Work instructions — Would you retype, word for word, the line with "Task: Click the 添加至购物车 add-to-cart button" and each line after it to the end of the entries below, leaving the pictures out?

Listed entries —
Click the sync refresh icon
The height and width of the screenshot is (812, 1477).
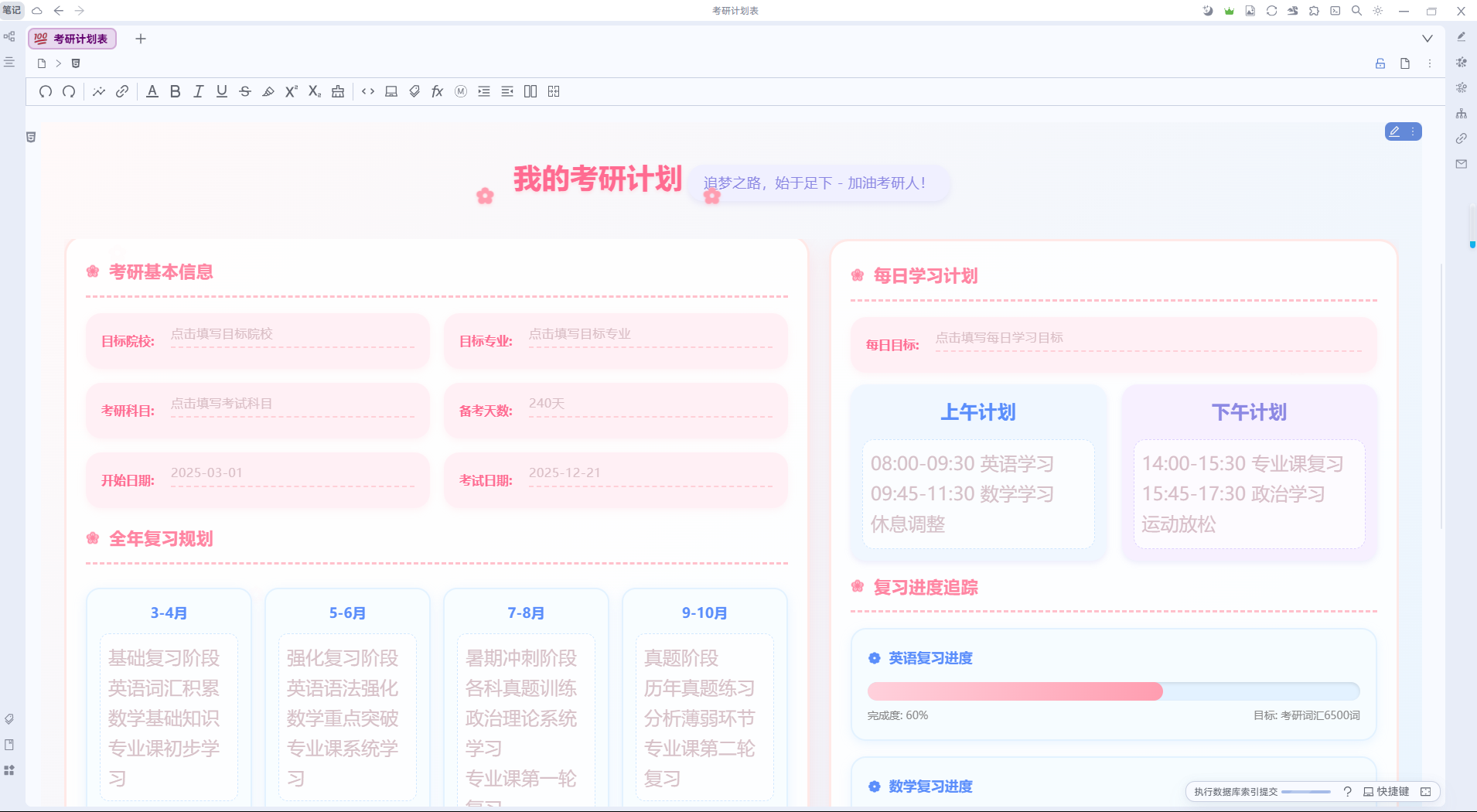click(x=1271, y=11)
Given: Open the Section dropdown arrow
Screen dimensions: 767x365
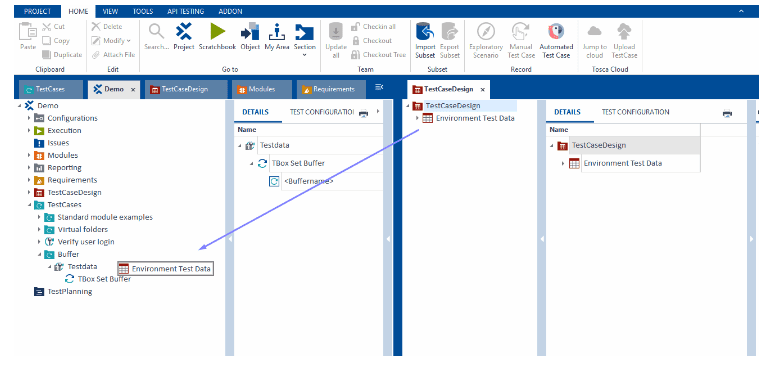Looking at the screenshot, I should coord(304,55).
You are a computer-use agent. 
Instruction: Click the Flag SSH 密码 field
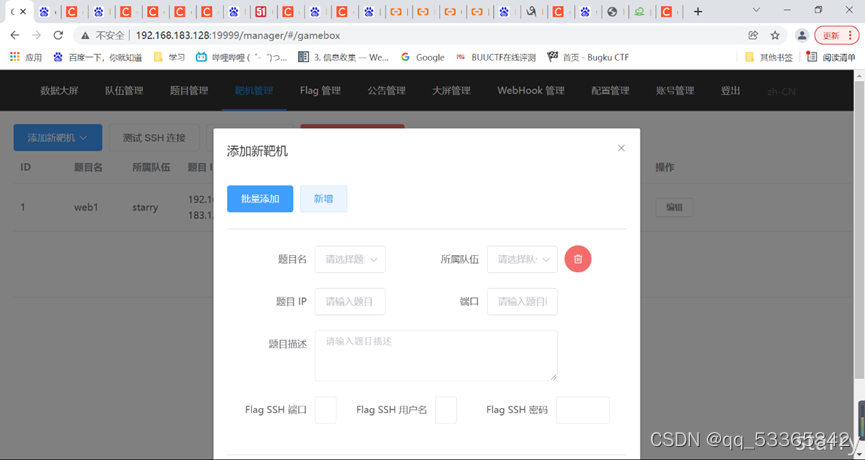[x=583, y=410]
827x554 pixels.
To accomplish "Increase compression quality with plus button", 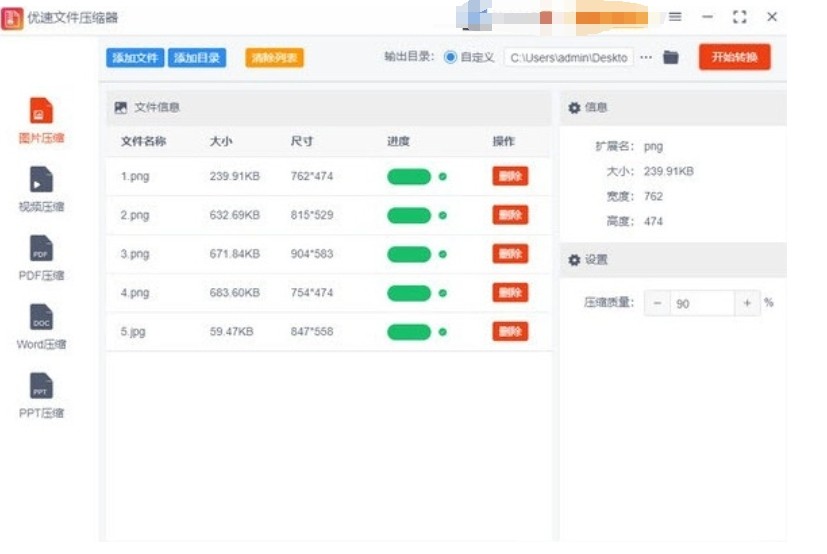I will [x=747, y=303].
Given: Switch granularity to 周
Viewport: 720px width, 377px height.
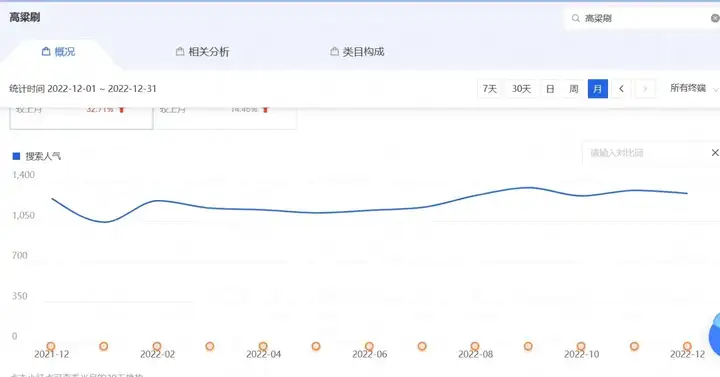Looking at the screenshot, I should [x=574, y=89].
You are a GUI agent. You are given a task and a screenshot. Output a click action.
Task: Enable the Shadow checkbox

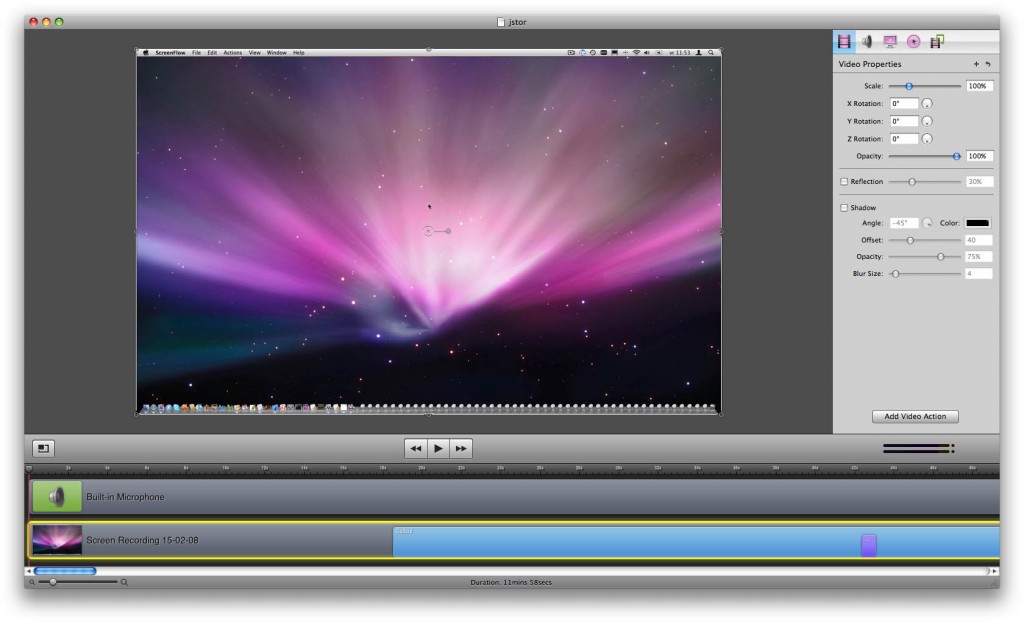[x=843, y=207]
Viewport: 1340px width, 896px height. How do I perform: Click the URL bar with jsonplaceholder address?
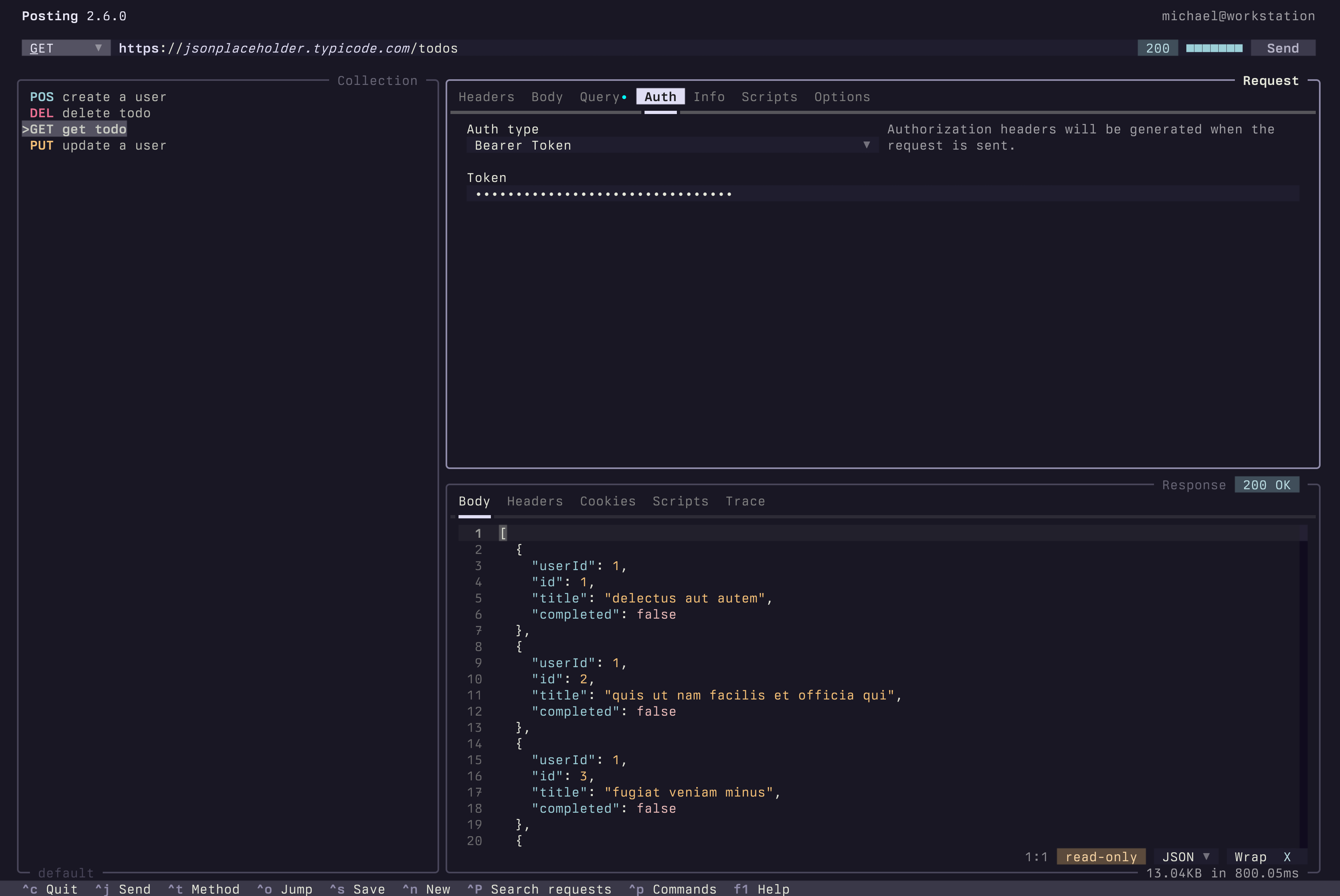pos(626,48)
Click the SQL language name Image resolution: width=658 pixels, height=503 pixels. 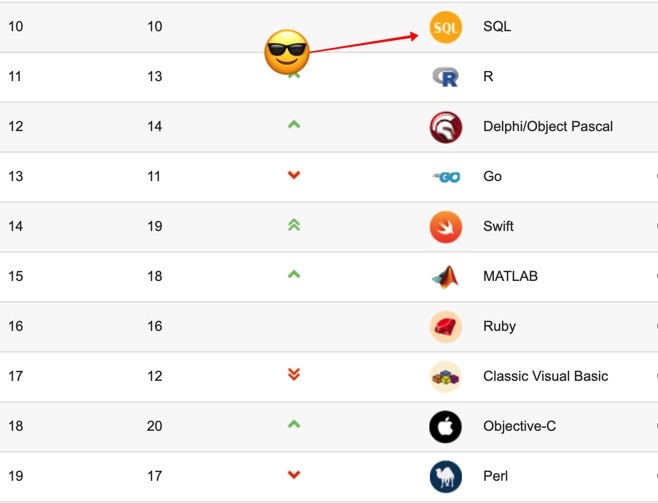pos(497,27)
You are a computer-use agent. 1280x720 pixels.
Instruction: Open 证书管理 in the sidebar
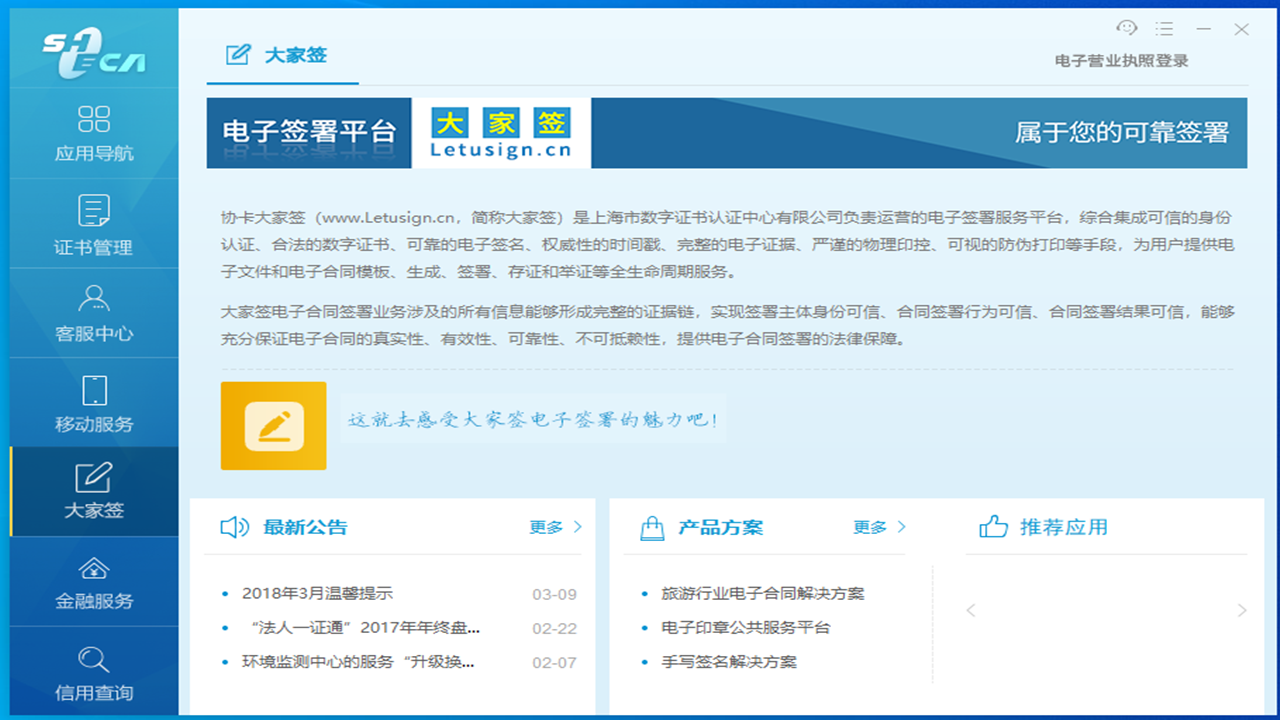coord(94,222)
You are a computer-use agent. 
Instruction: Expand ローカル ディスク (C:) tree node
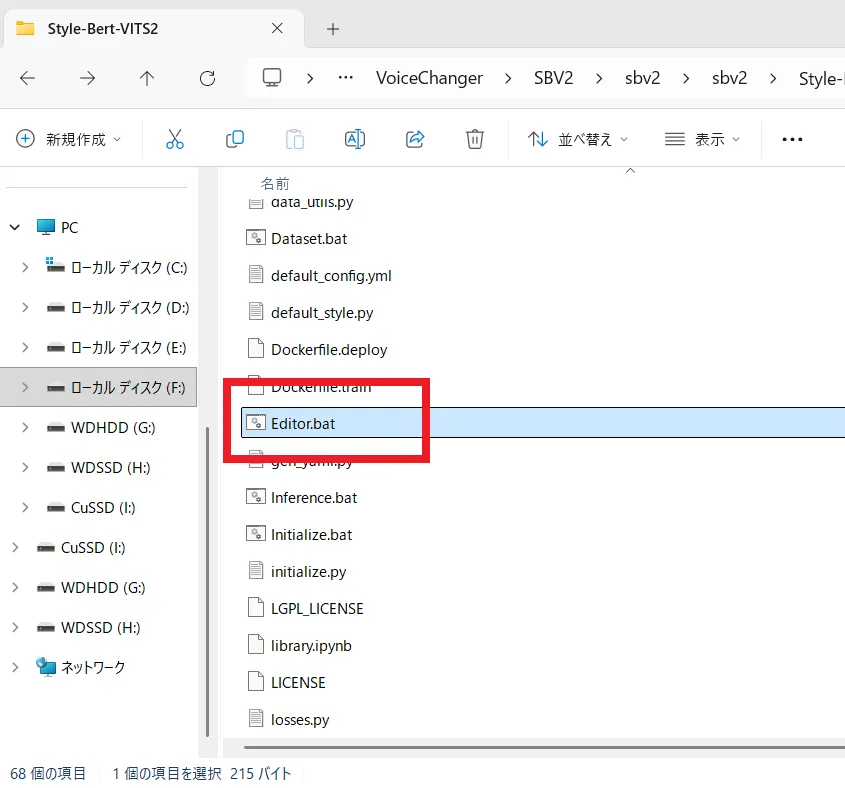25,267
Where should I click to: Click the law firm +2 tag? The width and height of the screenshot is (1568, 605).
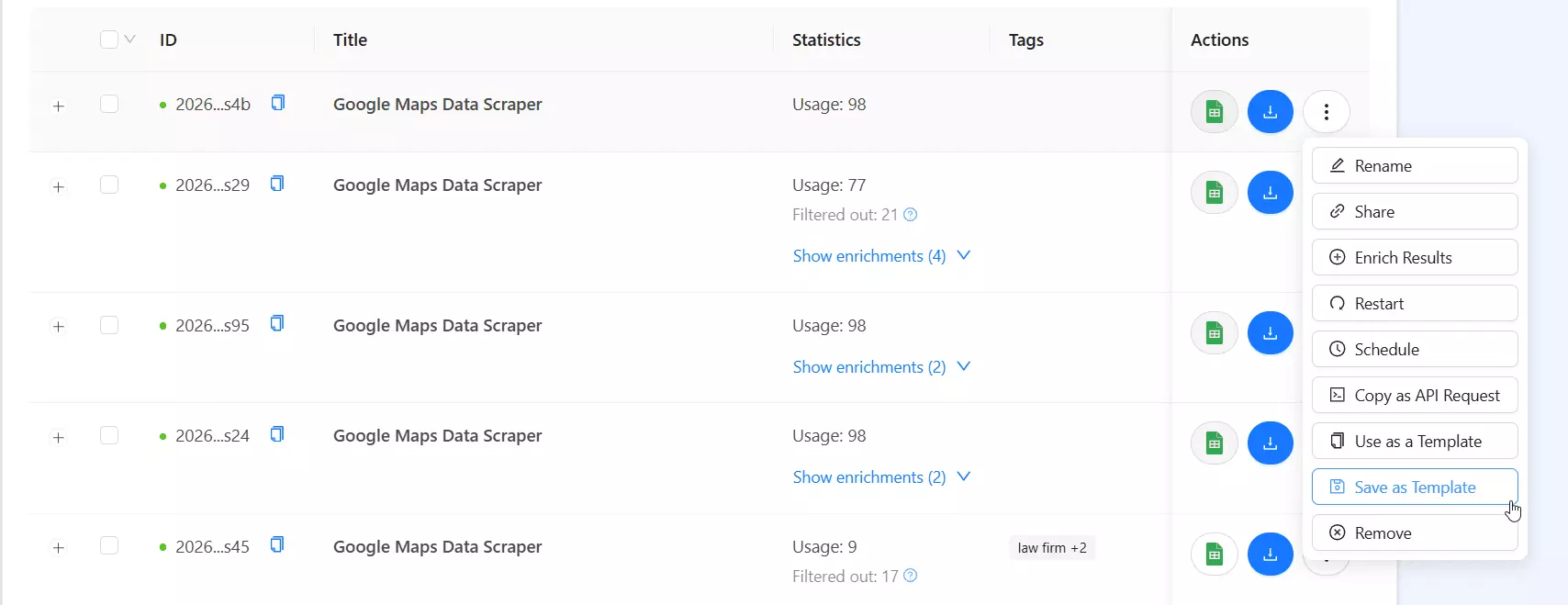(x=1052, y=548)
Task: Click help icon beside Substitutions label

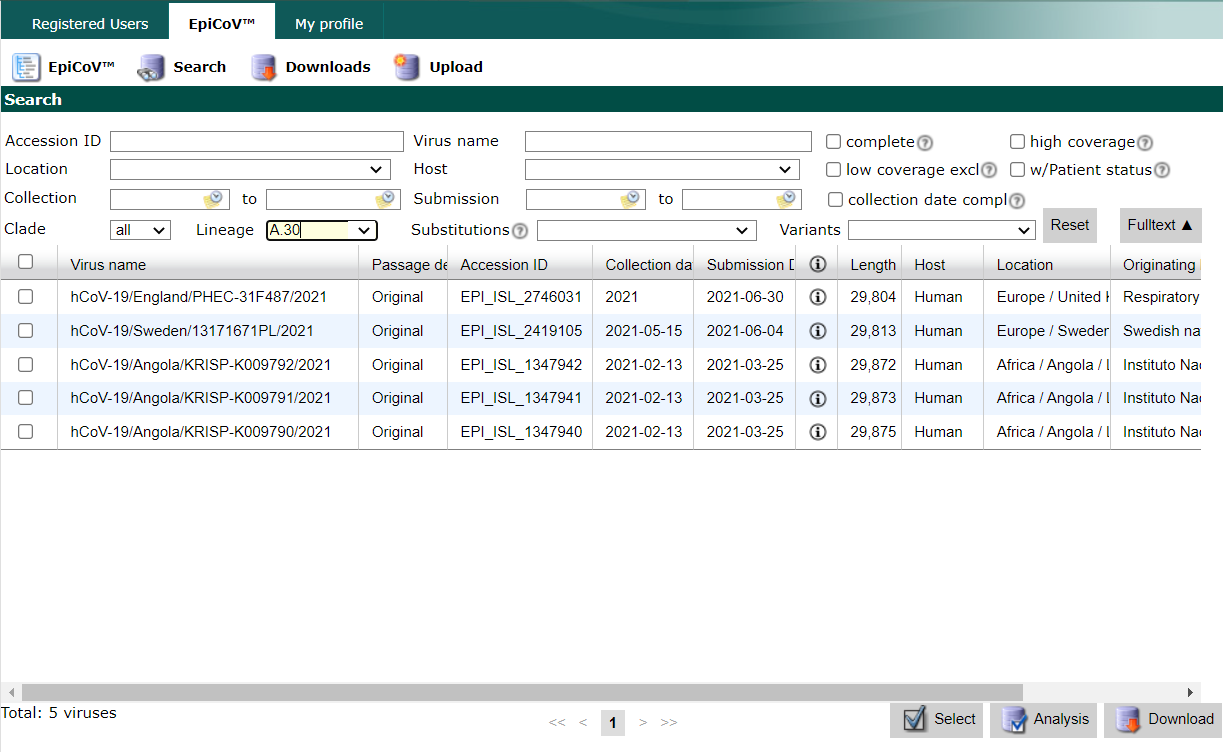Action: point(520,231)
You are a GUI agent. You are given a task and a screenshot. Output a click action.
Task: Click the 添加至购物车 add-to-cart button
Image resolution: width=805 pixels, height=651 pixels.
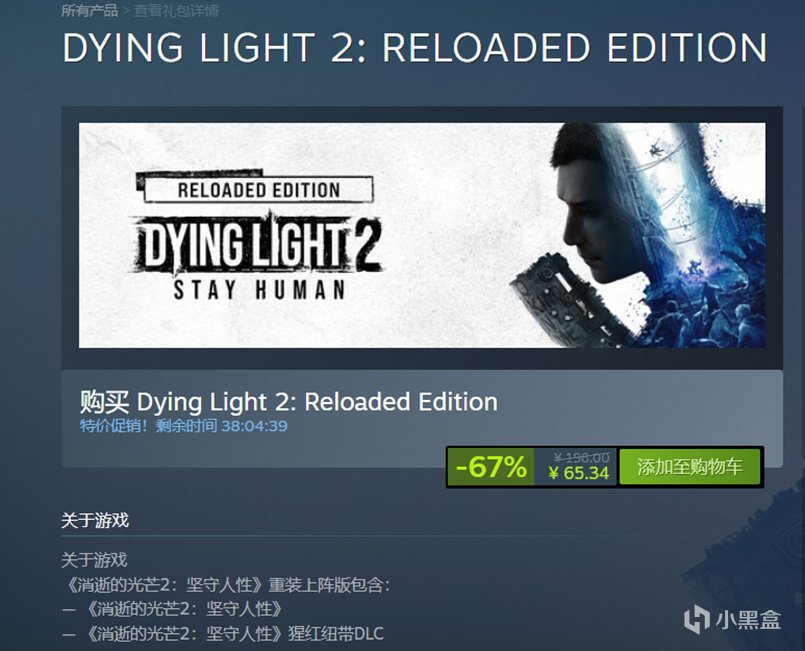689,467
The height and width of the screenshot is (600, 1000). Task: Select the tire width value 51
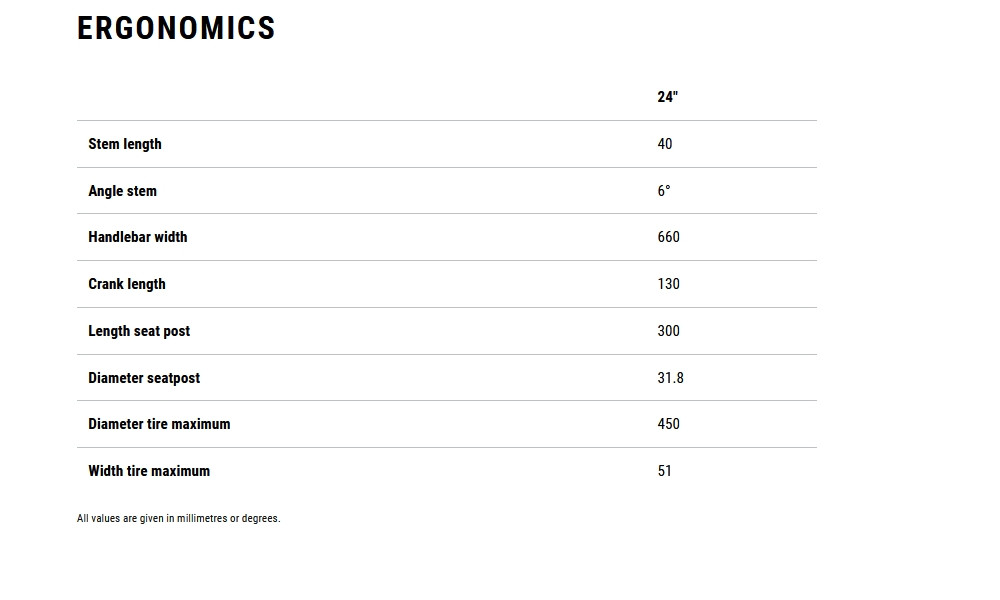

Completed exercise —
Task: Click the 添加至购物车 add-to-cart button
Image resolution: width=805 pixels, height=651 pixels.
689,467
The height and width of the screenshot is (600, 1000). Task: Select the tire width value 51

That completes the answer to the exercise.